Hill’s continued product innovation, including the updates on its Science Diet and Prescription Diet offerings with ActiveBiome+ technology, played a key role in its success.
USA – In a volatile pricing environment marked by global uncertainty and looming tariffs, Colgate-Palmolive’s Hill’s Pet Nutrition business has emerged as a strong performer, delivering a 30% year-over-year increase in operating profit for the first quarter ended March 31, 2025.
Hill’s reported net sales of US$1.17 billion, up 1.5% from US$1.10 billion in the same quarter last year. Operating profit rose sharply to US$258 million from US$199 million in 2024, making Hill’s responsible for 23.1% of Colgate’s total net sales.
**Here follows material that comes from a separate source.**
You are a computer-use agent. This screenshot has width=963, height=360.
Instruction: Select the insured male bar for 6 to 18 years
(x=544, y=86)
The growth came despite a strategic reduction in private-label volume, which trimmed overall organic sales by 2.1%.
Excluding that impact, Hill’s saw 1.7% volume growth, largely driven by strong performance in its Science Diet and Prescription Diet lines.
Hill’s organic sales grew 2.9%, with pricing contributing 3.2% and volume slipping by just 0.3%.
In the U.S., Hill’s achieved mid-single-digit organic sales growth with gains in both volume and pricing. Its Canadian business posted even more impressive results, recording double-digit organic growth.
“Our new campaign and brand positioning for Hill’s have been extremely well received,” said Noel Wallace, chairman, president and CEO of Colgate-Palmolive, during the company’s earnings call.
“It talks about the love pet owners have for their dogs and the guilt they feel when they leave them at home. We’ve anchored in on an incredible, unique consumer insight.”
Strategic innovation fuels growth
Hill’s continued product innovation played a key role in its success. The company has updated its Science Diet and Prescription Diet offerings with ActiveBiome+ technology, enhancing formulas based on life stages and targeting specific health needs.
Additionally, Hill’s is expanding its wet cat food line with new flavours, a move supported by increased capacity at its Tonganoxie, Kansas, manufacturing facility.
That same facility is also critical to Colgate-Palmolive’s broader strategy to reduce reliance on China amid rising tariff costs.
“Strategically, we aim to have local manufacturing as the cost of shipping many of our products long distances can be very high,” explained Stanley Sutula, chief financial officer. “We’ve lowered our supply chain exposure to China and built more flexibility into our global operations.”
Colgate has invested nearly US$2 billion in its U.S. supply chain over the past five years and increased the number of its U.S.-based manufacturing sites by over 40%.
Sutula emphasised that the company is optimising existing capacity rather than simply expanding it.
“It’s about productivity, revenue growth management, formulation, sourcing, and supply chain optimisation,” he said.
Colgate’s net sales decline
Despite Hill’s strong quarter, Colgate-Palmolive as a whole reported a 3.1% decline in net sales to US$4.91 billion, down from US$5.07 billion in Q1 2024.
However, organic sales rose 1.4%, and overall operating profit edged up 3% to US$1.08 billion.
Gross profit margin held steady at 60.8%, while SG&A expenses declined slightly to US$1.90 billion.
Wallace credited Colgate’s resilient performance to disciplined strategy execution. “Our focus on building flexibility into our P&L enabled us to deliver growth in operating profit, net income, and earnings per share despite a volatile environment,” he said.
The company also increased its advertising spend by 30 basis points to 13.6% of net sales to strengthen brand penetration.
Full year earnings revised down
Looking ahead, Colgate anticipates an additional US$200 million in tariff-related costs in 2025, prompting further adjustments to its supply chain and sourcing strategies.
The company has revised its full-year guidance, now expecting low single-digit net sales growth and 2% to 4% organic sales growth.
Gross margins and advertising spend are projected to remain flat as a percentage of net sales, while earnings per share are expected to increase in the low single digits.
“Uncertainty and volatility in global markets, including the impact of tariffs, remain challenging,” Wallace said. “But we are confident in our strategy and will continue to execute with focus and agility to meet our revised 2025 targets.”